Exercise brief. Go through the records below and copy out every line that contains the word "will".

Records to process.

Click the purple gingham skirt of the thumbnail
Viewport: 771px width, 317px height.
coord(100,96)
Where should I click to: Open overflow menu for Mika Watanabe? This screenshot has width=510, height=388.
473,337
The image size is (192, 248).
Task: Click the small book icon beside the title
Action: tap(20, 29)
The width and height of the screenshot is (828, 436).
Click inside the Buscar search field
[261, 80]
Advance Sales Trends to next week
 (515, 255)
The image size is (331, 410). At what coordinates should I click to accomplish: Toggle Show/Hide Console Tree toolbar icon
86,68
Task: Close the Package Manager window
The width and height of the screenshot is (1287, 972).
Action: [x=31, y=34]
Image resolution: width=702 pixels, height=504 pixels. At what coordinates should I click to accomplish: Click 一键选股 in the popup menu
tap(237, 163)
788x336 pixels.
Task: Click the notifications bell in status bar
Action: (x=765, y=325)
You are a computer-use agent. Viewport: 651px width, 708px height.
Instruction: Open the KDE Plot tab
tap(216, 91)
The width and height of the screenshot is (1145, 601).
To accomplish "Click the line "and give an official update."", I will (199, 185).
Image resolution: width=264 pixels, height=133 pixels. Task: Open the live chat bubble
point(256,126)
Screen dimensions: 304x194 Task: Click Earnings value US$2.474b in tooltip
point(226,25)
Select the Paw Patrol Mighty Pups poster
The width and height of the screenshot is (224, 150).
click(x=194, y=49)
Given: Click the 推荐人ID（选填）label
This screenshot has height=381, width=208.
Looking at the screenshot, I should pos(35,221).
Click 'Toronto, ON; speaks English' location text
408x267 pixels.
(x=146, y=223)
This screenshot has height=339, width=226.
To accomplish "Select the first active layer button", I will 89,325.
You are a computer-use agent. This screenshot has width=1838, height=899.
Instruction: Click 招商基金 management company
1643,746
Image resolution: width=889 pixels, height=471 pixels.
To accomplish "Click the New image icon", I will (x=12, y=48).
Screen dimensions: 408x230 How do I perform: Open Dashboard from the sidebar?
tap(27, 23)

Solution to this problem.
To accomplish "Click the line "and give an official update."", I will (199, 185).
To accomplish "Select the first active layer button", I will 89,325.
To accomplish "Click the New image icon", I will (x=12, y=48).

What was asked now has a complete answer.